### WHAT YOU HAVE TO DO:
Whenever the word "every" appears in a line of the data below, copy that line.

(Collected data)
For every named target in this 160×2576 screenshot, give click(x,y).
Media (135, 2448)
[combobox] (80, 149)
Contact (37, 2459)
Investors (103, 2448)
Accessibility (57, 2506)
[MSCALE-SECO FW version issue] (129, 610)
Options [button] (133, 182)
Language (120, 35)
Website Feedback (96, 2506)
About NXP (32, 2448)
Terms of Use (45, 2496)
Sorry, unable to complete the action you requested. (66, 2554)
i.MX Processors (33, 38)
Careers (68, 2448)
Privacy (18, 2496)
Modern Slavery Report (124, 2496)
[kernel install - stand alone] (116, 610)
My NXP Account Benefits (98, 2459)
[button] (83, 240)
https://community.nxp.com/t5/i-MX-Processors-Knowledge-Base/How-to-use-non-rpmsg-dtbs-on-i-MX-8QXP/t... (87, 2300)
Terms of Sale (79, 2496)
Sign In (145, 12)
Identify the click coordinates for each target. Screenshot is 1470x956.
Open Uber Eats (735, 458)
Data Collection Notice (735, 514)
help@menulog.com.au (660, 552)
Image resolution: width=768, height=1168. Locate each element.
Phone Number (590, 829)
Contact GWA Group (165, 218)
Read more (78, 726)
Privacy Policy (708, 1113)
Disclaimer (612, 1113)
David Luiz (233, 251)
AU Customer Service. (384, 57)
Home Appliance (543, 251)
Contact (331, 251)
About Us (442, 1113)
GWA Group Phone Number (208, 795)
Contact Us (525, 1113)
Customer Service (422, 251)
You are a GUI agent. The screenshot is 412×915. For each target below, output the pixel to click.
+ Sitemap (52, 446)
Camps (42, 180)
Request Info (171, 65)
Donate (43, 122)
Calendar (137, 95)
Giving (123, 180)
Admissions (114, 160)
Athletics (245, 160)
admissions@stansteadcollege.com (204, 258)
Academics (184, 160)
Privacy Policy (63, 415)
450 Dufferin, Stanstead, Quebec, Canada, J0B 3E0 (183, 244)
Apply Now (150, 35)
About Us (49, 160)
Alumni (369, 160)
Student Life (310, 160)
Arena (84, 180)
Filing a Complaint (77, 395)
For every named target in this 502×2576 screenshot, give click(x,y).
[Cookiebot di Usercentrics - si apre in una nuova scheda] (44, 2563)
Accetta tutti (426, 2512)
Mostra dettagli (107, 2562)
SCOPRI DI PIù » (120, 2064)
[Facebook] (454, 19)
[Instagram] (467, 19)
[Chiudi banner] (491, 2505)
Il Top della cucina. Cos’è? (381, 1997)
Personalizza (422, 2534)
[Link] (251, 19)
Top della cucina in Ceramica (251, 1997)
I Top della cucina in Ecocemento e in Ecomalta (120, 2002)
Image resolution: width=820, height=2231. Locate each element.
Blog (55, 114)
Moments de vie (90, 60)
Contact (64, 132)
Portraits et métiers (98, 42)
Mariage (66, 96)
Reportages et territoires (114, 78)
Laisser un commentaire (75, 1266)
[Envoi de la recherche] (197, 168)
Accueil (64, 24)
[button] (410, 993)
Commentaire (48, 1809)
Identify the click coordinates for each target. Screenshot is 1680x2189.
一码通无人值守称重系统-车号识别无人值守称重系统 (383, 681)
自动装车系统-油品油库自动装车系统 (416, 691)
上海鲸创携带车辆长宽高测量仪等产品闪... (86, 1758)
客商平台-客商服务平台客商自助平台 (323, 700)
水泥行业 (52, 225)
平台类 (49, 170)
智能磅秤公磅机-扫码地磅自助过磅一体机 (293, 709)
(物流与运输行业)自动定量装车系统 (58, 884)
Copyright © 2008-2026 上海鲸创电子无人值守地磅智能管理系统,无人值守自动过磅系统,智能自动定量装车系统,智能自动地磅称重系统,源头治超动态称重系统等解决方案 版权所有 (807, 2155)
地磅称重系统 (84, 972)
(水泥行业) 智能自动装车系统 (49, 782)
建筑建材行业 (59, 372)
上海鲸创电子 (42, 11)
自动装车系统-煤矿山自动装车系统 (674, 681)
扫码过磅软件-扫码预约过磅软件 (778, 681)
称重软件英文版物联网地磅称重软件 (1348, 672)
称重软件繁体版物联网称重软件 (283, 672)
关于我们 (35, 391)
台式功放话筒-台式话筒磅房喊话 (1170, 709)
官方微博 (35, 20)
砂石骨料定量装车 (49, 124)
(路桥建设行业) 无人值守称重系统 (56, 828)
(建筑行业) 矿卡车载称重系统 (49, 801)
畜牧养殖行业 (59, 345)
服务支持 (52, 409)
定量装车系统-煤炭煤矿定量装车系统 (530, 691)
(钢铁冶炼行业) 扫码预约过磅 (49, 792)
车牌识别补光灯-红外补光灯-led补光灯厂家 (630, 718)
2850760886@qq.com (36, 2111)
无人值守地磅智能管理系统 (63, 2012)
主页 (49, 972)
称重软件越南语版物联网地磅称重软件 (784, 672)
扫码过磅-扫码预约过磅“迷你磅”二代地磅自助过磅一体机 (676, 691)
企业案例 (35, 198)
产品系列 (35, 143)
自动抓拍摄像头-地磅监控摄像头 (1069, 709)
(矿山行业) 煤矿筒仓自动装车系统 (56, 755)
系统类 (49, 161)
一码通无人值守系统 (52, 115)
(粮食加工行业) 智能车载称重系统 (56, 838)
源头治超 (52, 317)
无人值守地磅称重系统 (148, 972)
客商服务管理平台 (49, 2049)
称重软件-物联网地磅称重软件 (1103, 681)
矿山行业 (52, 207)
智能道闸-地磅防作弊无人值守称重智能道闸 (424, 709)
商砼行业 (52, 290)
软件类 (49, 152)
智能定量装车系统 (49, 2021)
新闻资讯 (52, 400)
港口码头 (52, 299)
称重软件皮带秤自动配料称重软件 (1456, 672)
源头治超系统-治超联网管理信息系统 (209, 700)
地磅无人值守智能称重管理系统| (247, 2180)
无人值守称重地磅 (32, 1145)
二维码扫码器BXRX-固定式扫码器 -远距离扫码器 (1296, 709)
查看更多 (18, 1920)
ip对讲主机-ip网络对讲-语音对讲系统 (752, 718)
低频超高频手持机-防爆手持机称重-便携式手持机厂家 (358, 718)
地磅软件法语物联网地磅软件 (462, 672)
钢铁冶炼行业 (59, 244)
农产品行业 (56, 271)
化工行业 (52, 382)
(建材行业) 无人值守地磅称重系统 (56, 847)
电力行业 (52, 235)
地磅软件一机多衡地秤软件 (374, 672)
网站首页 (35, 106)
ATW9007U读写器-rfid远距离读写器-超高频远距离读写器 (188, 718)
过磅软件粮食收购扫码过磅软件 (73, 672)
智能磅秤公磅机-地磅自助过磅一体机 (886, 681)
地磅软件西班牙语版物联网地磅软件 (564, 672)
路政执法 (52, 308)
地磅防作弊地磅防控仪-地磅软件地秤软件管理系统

### WRITTEN SOLUTION:
For every named target in this 160×2576 screenshot, give click(x,y).
For every named target in this 502×2576 screenshot, give click(x,y).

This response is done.